| HN Mirror

Y	Hacker News new \| ask \| show \| jobs


	by RandomBK 501 days ago
	Reminder: DeepSeek distilled models are better thought of as fine-tunes of Qwen/Llama using DeepSeek output, and are not the same as actual DeepSeek v3 or R1. This unfortunate naming has sown plenty of confusion around DeepSeek's quality and resource requirements. Actual DeepSeek v3/R1 continues to require at least ~100GB of VRAM/Mem/SSD, and this does not change that.

2 comments

bestouff 499 days ago

Out of curiosity, would an A100 80GB work for this ?

link

bestouff 499 days ago

Replying to myself: apparently it's not 100GB VRAM but more around 700GB VRAM that's needed to run DeepSeek R1. The gear needed to run that would cost something in the vincinity of 100K€ !

link

RandomBK 499 days ago

Yup. I was referring to the 1.58B quant which seemed to be performing alright and would be the smallest real-DeepSeek model. That requires ~140GB, which is just barely doable on a 128GB RAM + 24GB VRAM setup + a lot of patience. Others have made it work at 64GB RAM + a fast SSD.

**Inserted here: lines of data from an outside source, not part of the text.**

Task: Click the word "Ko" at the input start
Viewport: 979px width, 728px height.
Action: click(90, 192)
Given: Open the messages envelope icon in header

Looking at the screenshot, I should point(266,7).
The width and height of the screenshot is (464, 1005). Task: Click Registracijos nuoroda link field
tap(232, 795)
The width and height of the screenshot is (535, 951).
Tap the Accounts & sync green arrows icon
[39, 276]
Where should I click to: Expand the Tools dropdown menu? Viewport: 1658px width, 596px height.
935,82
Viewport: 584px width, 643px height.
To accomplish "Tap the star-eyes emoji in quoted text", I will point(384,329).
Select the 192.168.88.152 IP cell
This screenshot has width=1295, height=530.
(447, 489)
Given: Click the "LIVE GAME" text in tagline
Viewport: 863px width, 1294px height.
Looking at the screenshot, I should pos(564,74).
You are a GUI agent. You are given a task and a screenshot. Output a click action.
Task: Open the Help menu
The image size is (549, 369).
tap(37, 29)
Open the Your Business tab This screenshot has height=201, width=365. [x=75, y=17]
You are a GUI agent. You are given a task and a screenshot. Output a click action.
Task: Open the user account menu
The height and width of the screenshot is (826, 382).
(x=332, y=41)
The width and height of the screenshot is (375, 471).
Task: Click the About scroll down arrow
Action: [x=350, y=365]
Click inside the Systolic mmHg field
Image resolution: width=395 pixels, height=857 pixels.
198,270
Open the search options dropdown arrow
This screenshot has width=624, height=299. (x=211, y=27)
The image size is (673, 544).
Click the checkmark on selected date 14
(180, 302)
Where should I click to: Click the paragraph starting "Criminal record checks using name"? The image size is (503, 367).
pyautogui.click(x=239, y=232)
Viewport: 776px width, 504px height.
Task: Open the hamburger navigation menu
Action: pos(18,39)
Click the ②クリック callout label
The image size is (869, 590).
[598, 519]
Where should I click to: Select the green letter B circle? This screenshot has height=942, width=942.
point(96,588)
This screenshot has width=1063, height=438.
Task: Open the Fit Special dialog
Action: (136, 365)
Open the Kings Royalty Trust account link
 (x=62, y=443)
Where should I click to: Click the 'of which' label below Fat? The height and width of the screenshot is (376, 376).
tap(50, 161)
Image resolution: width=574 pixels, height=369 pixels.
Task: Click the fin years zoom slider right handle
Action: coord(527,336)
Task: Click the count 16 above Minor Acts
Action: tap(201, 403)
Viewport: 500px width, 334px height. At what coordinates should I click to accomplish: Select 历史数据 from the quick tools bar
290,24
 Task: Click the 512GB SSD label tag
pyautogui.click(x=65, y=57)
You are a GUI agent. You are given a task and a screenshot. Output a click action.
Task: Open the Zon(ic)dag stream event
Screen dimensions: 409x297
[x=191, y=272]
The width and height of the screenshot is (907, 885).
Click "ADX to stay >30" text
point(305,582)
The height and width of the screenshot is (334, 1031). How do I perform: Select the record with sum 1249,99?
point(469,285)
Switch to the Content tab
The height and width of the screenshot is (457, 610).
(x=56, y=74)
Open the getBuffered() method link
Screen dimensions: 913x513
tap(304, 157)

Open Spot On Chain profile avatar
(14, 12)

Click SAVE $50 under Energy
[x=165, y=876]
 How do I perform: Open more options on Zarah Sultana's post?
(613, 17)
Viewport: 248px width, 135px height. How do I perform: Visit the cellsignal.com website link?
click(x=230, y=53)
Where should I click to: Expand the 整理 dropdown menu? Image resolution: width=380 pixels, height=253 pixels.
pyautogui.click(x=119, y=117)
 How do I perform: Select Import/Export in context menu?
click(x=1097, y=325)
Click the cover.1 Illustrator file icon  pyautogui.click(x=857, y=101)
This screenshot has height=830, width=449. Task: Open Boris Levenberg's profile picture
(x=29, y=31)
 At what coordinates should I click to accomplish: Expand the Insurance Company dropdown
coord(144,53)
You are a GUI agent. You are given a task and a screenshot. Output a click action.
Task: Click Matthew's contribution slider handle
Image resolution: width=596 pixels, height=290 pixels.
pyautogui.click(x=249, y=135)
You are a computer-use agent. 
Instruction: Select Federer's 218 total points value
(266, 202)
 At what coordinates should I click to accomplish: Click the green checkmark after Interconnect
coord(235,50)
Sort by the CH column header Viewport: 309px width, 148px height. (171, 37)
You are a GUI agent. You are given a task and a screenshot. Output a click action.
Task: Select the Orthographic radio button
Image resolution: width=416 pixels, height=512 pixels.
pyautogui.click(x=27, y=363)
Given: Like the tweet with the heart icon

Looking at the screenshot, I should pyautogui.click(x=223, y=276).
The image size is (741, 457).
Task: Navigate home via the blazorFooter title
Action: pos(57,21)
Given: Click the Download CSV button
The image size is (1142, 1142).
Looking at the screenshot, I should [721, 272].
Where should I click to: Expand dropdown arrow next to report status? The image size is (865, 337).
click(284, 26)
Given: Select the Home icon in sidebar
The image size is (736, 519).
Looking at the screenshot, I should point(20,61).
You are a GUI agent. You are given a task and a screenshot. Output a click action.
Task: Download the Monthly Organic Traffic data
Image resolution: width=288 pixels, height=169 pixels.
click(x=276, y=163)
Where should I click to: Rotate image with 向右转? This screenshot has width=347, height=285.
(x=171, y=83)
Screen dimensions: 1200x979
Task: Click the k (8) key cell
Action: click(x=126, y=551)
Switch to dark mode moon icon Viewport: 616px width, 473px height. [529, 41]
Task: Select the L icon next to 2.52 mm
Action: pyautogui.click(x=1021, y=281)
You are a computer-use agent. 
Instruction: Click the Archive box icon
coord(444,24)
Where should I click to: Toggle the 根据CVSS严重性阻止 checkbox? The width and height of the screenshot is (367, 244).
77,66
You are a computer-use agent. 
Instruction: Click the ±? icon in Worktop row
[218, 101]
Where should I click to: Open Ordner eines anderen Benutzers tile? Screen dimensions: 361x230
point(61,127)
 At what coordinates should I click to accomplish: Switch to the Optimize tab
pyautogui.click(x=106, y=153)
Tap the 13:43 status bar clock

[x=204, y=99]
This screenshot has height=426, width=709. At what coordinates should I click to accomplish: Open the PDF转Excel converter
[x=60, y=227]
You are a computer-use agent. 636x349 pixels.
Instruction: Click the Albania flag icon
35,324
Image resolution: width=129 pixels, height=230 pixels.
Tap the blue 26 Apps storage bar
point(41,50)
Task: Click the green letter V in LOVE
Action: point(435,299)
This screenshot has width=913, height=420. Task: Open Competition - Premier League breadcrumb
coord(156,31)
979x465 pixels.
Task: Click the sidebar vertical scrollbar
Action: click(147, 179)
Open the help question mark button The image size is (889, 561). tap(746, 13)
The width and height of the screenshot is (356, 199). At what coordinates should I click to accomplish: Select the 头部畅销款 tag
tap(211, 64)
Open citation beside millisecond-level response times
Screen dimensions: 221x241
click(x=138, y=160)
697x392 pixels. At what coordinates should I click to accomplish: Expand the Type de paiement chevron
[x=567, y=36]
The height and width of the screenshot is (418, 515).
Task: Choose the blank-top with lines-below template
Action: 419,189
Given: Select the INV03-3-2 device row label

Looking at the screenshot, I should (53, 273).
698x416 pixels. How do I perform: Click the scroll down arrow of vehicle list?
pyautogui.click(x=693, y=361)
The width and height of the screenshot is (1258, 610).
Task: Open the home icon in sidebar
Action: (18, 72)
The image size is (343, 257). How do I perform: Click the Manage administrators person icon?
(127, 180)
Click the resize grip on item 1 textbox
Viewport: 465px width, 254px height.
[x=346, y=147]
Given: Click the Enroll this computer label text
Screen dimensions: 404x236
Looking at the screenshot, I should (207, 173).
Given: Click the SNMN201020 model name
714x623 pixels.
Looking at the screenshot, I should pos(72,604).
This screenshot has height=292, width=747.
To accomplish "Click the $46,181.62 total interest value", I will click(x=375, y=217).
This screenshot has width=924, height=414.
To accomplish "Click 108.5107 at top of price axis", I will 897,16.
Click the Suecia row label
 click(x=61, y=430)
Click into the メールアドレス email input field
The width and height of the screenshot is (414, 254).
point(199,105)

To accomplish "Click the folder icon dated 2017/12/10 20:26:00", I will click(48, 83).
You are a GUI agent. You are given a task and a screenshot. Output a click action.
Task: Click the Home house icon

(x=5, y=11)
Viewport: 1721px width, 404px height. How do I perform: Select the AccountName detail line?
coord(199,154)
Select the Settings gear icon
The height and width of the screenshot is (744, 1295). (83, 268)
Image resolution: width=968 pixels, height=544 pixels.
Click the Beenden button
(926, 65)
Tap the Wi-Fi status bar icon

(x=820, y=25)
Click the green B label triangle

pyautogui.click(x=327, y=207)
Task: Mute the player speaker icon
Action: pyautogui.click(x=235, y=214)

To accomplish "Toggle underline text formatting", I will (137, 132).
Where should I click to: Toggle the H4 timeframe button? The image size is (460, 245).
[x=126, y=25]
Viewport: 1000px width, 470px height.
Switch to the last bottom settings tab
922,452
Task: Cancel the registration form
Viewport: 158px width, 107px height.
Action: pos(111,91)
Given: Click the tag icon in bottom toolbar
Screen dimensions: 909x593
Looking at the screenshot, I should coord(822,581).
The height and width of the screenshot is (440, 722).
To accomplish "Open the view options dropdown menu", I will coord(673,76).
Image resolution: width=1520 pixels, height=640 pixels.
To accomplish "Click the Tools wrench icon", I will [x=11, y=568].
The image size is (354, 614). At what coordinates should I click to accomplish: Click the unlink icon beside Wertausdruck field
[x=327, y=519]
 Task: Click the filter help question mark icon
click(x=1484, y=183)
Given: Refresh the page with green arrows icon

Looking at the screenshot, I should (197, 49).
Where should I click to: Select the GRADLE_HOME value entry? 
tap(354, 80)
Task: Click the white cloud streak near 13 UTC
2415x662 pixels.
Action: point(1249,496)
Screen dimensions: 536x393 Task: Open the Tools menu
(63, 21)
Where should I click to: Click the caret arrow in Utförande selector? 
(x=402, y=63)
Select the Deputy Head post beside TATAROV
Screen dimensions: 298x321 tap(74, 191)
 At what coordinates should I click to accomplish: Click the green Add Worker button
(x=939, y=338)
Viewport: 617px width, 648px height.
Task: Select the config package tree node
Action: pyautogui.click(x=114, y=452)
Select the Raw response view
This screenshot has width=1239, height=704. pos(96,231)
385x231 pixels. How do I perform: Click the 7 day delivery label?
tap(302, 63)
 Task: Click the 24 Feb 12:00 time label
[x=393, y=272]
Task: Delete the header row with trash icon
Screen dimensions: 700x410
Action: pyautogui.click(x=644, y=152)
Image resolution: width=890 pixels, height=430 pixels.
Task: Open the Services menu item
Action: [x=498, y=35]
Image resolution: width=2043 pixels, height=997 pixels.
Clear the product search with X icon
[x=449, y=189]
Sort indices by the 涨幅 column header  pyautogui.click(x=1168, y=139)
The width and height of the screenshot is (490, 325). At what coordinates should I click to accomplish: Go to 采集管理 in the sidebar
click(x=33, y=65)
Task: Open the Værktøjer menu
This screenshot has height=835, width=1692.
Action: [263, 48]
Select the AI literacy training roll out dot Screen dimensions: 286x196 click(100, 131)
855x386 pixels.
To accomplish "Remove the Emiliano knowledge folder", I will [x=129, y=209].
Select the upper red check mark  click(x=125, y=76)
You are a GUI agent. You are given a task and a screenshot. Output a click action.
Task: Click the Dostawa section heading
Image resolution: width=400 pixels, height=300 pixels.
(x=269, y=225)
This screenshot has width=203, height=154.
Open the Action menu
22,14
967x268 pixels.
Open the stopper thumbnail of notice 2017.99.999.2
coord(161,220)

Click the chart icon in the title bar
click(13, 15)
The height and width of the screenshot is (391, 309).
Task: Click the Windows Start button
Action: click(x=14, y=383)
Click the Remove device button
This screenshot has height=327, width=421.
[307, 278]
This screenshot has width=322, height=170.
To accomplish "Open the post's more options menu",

The true minimally-quantized DeepSeek experience will need one or possibly two 8xH100 nodes, so well upwards of $100K in CapEx.

link

darthrupert 501 days ago

Wait, what am I running on my 32GB Macbook then? I thought it was the 32b version of deepseek-r1.

link

RandomBK 501 days ago

The only 32B distill I'm aware of is `DeepSeek-R1-Distill-Qwen-32B`, which would be a base model of `Qwen-32B` distilled (further trained) on outputs from the full R1 model.

link

rahimnathwani 499 days ago

That model's weights are around 64GB: https://huggingface.co/deepseek-ai/DeepSeek-R1-Distill-Qwen-...

GP is likely running the 4-bit quantized version of the finetuned Qwen model.

link

rahimnathwani 499 days ago

Deepseek R1 has 671 billion parameters. Even if you could quantize each parameter to just 1 bit (from 8 bits), you'd still need 84GB of RAM just for the weights. There is no 32B parameter version of the V3/R1 model architecture.

link

Plankaluel 501 days ago

You are running Qwen2.5 32b that has been fine tuned on data that was generated by R1

link